The antifungal effect induced by itraconazole in Candida parapsilosis largely depends on the oxidative stress generated at the mitochondria.

In Candida parapsilosis, homozygous disruption of the two genes encoding trehalase activity increased the susceptibility to Itraconazole compared with the isogenic parental strain. The fungicidal effect of this azole can largely be counteracted by preincubating growing cells with rotenone and the protonophore 2,4-Dinitrophenol. In turn, measurement of endogenous reactive oxygen species formation by flow cytometry confirmed that Itraconazole clearly induced an internal oxidative stress, which can be significantly abolished in rotenone-exposed cells. Analysis of the antioxidant enzymatic activities of catalase and superoxide dismutase pointed to a moderate decrease of catalase in trehalase-deficient mutant cells compared to the wild type, with an additional increase upon addition of rotenone. These enzymatic changes were imperceptible in the case of superoxide dismutase.

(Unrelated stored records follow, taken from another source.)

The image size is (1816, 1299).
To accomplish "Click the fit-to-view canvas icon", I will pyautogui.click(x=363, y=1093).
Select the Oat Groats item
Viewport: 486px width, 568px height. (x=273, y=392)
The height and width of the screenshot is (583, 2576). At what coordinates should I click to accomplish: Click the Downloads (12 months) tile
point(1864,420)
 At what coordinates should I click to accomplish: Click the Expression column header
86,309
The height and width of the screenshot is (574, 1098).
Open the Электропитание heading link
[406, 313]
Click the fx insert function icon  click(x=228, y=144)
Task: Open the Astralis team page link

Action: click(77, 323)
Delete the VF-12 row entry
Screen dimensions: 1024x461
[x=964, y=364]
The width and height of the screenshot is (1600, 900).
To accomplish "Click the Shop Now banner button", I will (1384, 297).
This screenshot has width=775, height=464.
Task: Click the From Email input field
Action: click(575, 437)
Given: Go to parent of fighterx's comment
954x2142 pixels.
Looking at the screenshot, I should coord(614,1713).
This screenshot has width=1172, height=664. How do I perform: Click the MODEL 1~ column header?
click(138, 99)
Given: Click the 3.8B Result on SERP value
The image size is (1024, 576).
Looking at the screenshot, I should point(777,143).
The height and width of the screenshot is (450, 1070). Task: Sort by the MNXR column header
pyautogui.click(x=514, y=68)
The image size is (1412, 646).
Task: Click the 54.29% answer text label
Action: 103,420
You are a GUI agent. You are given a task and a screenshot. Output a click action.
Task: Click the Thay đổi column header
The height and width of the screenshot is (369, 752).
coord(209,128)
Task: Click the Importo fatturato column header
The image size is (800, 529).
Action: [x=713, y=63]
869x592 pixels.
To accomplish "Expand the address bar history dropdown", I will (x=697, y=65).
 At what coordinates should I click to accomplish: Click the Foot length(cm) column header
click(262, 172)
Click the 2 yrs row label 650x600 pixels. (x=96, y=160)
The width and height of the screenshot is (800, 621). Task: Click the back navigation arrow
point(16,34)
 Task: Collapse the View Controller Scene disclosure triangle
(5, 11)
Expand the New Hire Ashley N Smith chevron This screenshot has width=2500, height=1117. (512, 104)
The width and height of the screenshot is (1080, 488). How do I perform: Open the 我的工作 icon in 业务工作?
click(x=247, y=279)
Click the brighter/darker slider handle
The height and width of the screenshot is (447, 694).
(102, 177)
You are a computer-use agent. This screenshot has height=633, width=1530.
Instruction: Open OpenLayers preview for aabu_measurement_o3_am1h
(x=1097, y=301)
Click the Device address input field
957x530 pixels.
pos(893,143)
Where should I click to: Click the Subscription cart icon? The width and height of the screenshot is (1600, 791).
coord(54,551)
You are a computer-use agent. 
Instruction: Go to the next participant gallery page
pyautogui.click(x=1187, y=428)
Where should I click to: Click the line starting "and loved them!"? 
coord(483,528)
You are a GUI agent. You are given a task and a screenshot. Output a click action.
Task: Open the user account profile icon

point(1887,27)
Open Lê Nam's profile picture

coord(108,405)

Alternative assays with Voriconazole led to a similar profile in the results regarding cell growth and antioxidant activities. Collectively, our data suggest that the antifungal action of Itraconazole on C. parapsilosis is dependent on a functional mitochondrial activity. They also suggest that the central metabolic pathways in pathogenic fungi should be considered as preferential antifungal targets in new research.